Moderna begins human trials of a messenger RNA vaccine against HIV



The pharmaceutical modern and the International AIDS Vaccine Initiative (IAVI) have announced that they have begun clinical trials with a HIV vaccine that uses technology messenger RNA (mRNA), the same one used for its vaccine against covid-19.

In a release, the company indicates that the first doses of this experimental product have begun to be administered in a Washington hospital as part of a trial of phase 1 in which 56 adults who do not have HIV will participate.

The vaccine seeks to stimulate the production of antibodies capable of acting against different variants of HIV in circulation with a first dose and a booster dose.

Patients will be followed for at least six months and their immune responses will be analyzed at the molecular level.

"The search for an HIV vaccine It has been long and difficult and having new tools in terms of immunogens and platforms may be the key to making rapid progress."

mRNA against more viruses

The president of Modern Stephen Hoge, believed that mRNA technology offers a "unique opportunity" to respond to different health needs around the world and considered that advancing in this program against HIV is a very important step.

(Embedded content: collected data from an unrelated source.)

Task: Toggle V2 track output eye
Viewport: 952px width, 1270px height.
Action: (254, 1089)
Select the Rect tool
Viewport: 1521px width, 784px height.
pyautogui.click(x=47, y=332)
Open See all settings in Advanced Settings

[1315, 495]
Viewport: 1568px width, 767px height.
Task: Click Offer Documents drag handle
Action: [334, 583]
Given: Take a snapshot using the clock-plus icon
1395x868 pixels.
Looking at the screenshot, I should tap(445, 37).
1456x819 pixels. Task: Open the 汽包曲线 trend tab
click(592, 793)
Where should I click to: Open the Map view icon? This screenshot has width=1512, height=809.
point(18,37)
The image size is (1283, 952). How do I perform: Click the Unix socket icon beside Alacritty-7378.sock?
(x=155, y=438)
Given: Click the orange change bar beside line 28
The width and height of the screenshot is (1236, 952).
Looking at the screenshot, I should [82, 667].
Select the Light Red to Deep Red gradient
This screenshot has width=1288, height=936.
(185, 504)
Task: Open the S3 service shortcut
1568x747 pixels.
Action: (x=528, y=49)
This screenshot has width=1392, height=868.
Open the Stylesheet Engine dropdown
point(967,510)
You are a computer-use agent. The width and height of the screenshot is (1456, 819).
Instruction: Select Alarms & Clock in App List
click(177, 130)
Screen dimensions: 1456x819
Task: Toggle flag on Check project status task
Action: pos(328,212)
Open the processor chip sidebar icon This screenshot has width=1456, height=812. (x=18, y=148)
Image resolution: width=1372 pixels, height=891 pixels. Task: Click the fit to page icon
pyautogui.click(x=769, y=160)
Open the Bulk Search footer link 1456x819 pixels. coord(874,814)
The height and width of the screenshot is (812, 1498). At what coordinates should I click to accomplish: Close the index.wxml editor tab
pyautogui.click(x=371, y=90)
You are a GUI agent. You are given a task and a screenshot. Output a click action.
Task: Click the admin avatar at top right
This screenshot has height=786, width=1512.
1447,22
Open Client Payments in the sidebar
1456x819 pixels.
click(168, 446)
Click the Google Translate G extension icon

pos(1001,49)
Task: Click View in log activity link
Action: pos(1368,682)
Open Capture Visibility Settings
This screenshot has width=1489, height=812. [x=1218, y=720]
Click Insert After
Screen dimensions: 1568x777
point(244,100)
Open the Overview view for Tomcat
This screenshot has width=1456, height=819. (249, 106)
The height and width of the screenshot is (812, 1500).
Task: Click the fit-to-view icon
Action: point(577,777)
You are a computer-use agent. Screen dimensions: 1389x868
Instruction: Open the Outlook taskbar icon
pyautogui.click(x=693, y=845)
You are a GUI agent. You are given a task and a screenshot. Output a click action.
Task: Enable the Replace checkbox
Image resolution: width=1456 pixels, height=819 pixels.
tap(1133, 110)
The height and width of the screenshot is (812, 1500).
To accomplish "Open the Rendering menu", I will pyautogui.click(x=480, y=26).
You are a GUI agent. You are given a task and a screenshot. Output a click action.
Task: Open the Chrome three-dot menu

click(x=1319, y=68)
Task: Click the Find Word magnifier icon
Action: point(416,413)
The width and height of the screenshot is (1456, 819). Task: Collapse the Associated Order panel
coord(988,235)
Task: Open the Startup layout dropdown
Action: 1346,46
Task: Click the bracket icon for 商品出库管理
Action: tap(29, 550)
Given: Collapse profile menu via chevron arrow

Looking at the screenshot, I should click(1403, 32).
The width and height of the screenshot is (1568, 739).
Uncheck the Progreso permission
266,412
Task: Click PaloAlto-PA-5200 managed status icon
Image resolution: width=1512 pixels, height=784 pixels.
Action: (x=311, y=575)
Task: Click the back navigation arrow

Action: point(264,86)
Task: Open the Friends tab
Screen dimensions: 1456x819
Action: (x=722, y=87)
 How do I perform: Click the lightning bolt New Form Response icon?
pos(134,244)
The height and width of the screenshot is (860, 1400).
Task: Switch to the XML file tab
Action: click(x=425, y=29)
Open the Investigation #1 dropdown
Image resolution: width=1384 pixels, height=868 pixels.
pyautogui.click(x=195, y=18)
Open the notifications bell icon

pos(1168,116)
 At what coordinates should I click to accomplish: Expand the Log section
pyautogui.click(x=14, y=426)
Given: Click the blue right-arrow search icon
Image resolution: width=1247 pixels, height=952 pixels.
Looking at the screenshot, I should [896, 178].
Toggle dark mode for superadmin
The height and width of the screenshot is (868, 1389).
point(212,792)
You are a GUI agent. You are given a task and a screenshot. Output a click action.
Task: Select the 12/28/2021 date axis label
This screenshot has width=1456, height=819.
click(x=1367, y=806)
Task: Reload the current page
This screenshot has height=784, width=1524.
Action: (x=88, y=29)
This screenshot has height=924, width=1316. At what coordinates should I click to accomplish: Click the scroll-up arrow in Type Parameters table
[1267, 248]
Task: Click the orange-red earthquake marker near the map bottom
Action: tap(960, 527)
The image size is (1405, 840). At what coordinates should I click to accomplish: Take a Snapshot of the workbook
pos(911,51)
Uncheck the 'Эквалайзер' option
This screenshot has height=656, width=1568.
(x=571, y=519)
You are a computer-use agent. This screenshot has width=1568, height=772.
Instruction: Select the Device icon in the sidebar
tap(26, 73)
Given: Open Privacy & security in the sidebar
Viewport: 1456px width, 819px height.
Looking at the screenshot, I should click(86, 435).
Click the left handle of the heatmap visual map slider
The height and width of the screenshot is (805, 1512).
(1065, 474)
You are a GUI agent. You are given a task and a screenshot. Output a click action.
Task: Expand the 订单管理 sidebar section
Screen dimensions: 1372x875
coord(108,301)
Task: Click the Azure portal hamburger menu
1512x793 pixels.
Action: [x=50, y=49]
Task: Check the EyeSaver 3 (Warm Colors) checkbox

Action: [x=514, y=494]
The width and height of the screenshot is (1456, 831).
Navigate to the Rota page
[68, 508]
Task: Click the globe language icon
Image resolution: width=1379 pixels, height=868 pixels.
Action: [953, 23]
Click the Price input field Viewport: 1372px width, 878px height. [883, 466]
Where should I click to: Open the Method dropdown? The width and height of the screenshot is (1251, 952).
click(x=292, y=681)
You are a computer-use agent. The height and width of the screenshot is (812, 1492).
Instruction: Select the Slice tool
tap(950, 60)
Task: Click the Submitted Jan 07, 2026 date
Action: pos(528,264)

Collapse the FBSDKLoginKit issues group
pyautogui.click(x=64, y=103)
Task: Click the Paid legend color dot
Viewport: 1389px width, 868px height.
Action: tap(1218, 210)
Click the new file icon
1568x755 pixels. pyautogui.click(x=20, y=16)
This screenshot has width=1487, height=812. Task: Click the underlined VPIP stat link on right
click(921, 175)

In the project, in which the Bill and Melinda Gates Foundation, patients will be followed for at least six months and their immune responses will be analyzed at the molecular level to assess the effects.

Moderna is working on more than two dozen mRNA-based programs, including potential vaccines for flu or the Nipah virus, among others.

Until now, its vaccine against covid-19 is the only one approved of all those made by the company.